Problem requirements. Extract precisely the lines that run from the line containing "The height and" to the end of the records below, with both ends included and pictures omitted.

(Pixel coordinate grounding data)

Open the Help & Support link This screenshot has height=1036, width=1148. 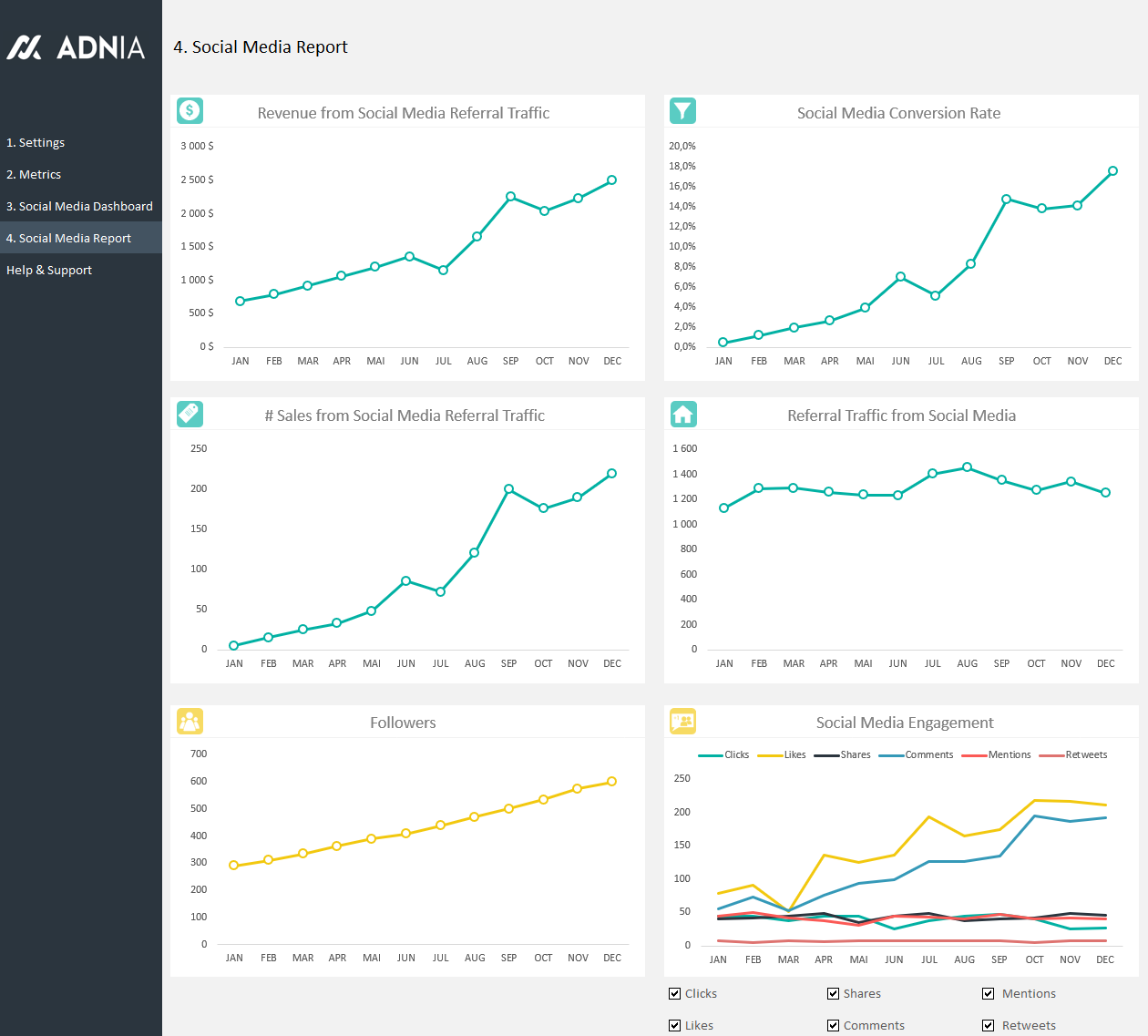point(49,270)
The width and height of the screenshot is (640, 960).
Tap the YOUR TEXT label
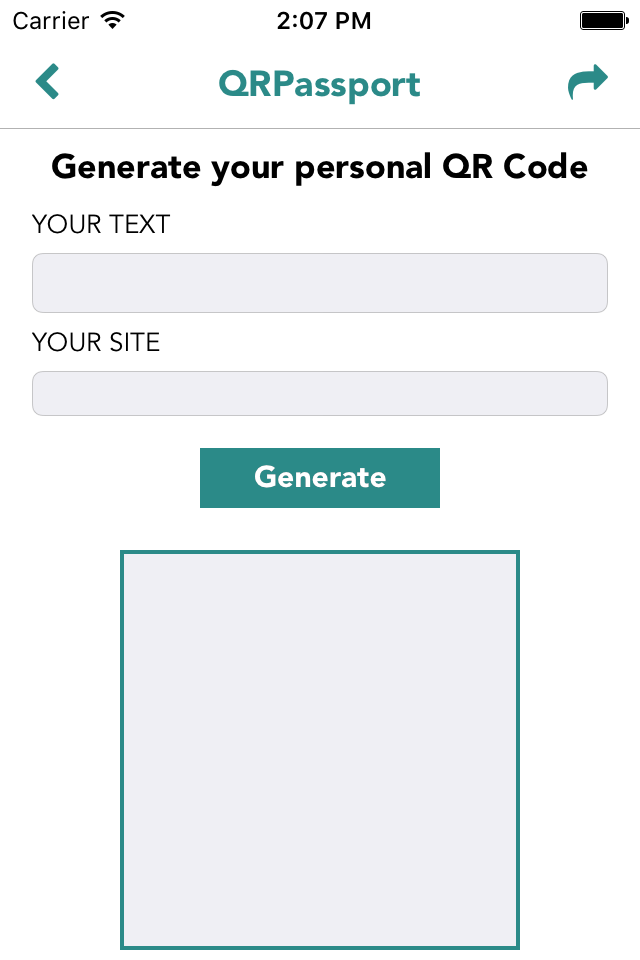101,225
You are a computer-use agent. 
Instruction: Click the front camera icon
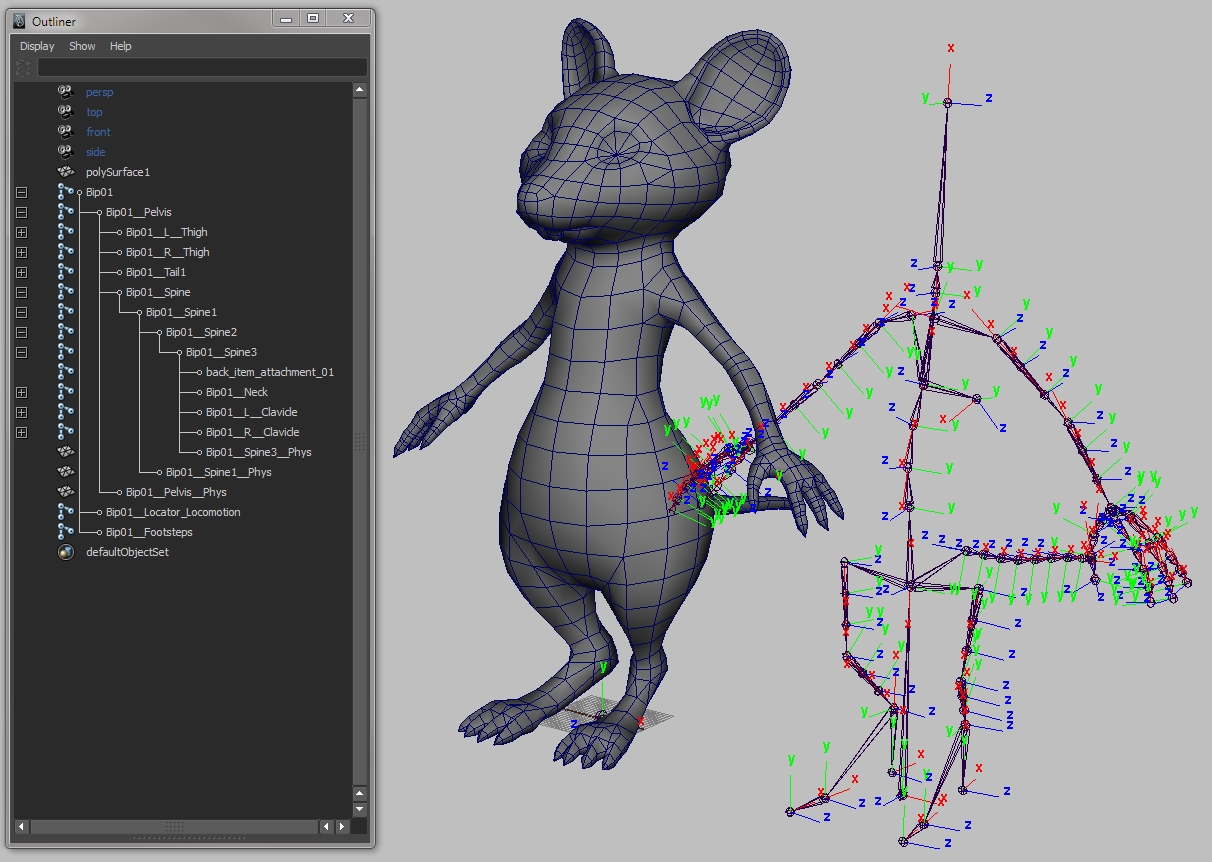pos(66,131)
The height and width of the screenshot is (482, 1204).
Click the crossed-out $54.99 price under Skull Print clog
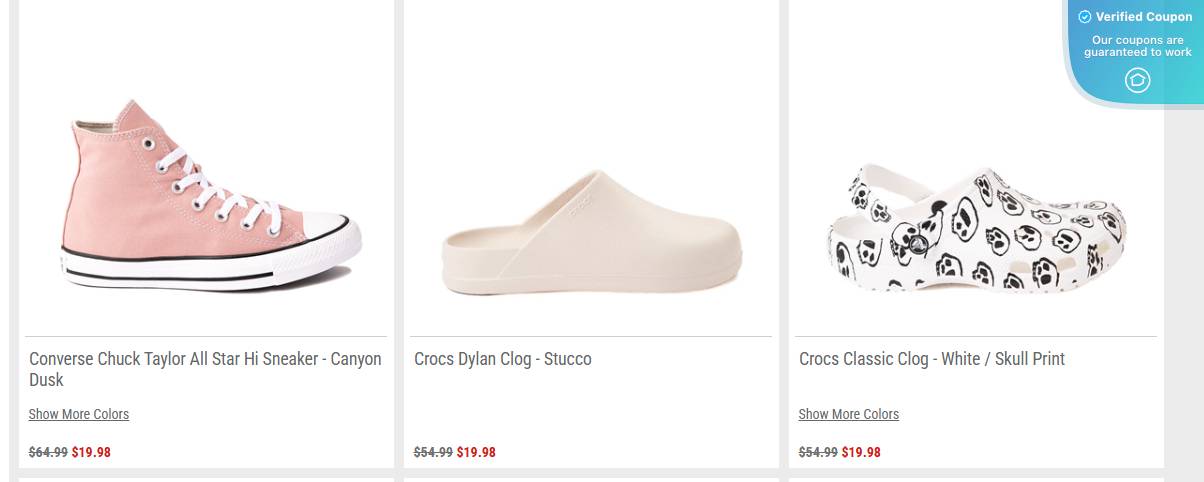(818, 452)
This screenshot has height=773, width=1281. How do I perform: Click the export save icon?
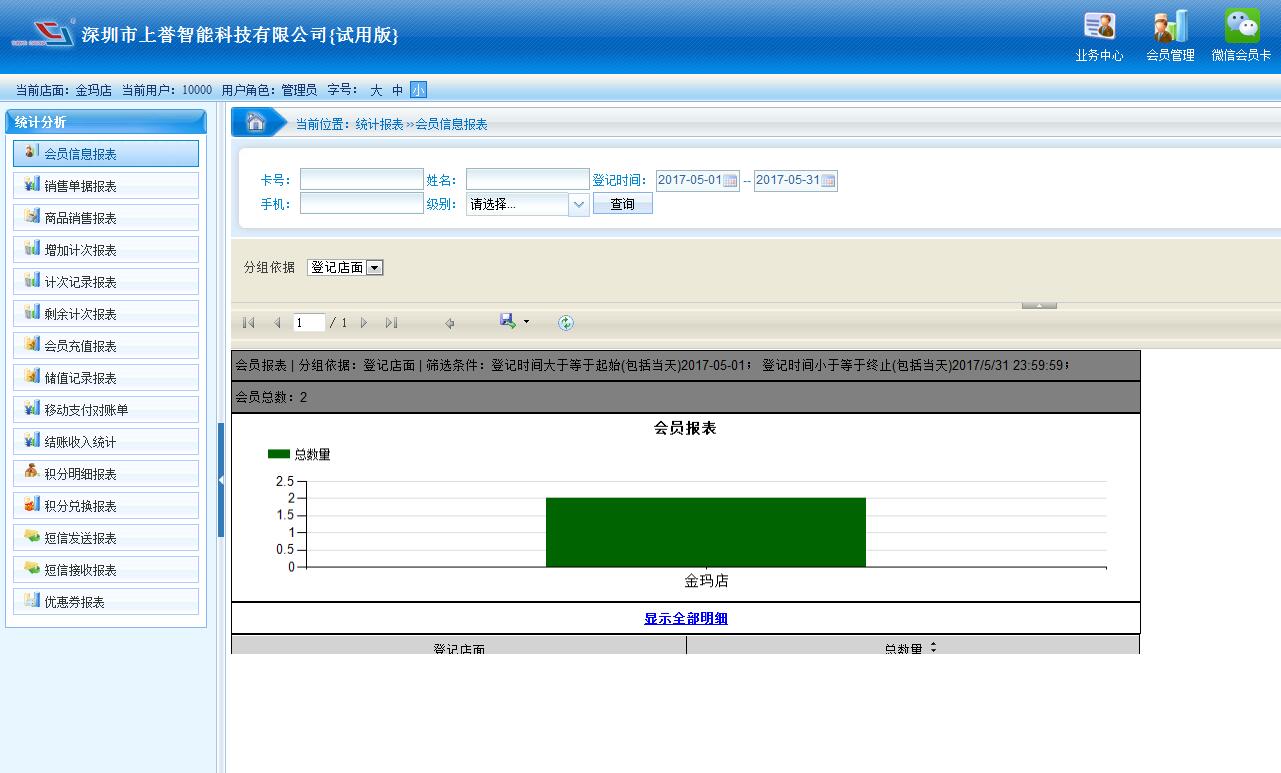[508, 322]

Reply to the task.
The height and width of the screenshot is (482, 1204).
Click the crossed-out $54.99 price under Skull Print clog
(818, 452)
This screenshot has height=773, width=1281. How do I perform: Click the export save icon?
[508, 322]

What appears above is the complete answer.